Law enforcement officers finally captured Sin on July 16, 1999, in the home of a woman he had been staying with in Suncheon, South Jeolla Province. The reward for his capture had been increased to 55 million won, but at the time of his capture Sin had in his possession 180 million won in cash, as well as other stolen goods. He had been spotted and reported to police by a repairman who had been called to work on a gas stove in the same apartment. After his arrest, Sin was returned to the same prison in Busan from which he had escaped two and a half years earlier.

According to authorities, Sin committed 104 thefts, five burglaries, and one rape during his years on the run, among other crimes. He also claimed to have given thousands of dollars to orphanages, the homeless, and disabled students during the same period.

==Public response==
Because of his gifts to the needy and his success in evading police, Sin gained wide notoriety and even popularity. A Reuters report soon after his capture went so far as to call him a "Robin Hood," and he was also compared to the Korean folk hero Hong Gil-dong. Korean police strongly protested this elevated depiction of Sin; Ha Tae-sin, a police press representative, characterized the heroic image as a creation of the foreign press:
"The [South] Korean media were very familiar with Sin Chang-won's criminal journey, and did not think of him as a 'noble thief'; however, it appears that the foreign press wrote these articles without knowing the circumstances well. We intend to prepare a rebuttal and send it to the Korean offices of foreign media outlets."
An editorial in the Asia Times noted that Sin did not steal only from the rich, or give away a large part of his takings. Instead, he stole as opportunity allowed, and was also accused of other crimes such as rape.

Sin's escape and evasions were also compared to the plot of the US television series Prison Break, which became popular in Korea.

Sin's story was embarrassing to South Korean police not only because of their long failure to capture him, but also because he alleged wide misconduct by policemen. He reported having personally bribed police, and accused officers of raping his girlfriend. According to the Associated Press, about 50 officers were disciplined for failing to capture Sin, and 20 were implicated in his accusations of corruption.

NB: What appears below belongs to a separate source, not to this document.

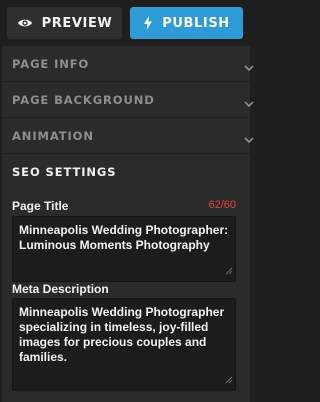 Image resolution: width=320 pixels, height=402 pixels. Describe the element at coordinates (25, 23) in the screenshot. I see `eye-icon` at that location.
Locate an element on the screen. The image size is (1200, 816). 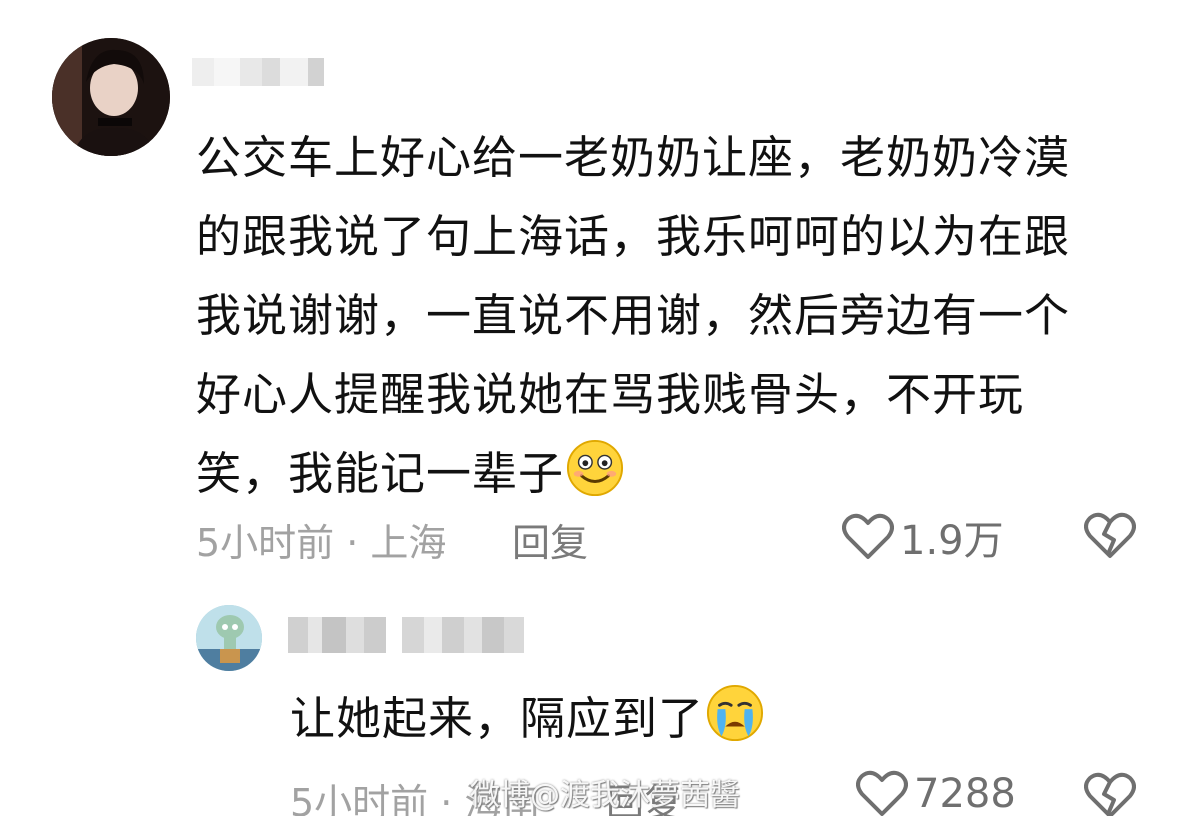
commenter-name-blurred is located at coordinates (258, 72).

Sin's image also benefited from the juxtaposition with contemporary government corruption scandals, such as the case of the governor of Gyeonggi Province, Lim Chang-yuel (임창열), who was arrested for bribery on the same day as Sin was captured. While corrupt officials were wealthy people enriching themselves at the expense of the poor, Sin was seen as a working-class hero, stealing from the rich and sharing with the needy. His popularity made him a fashion icon, and in particular, the colorful Missoni T-shirt worn by Sin when he was captured became a popular fashion item in Korea.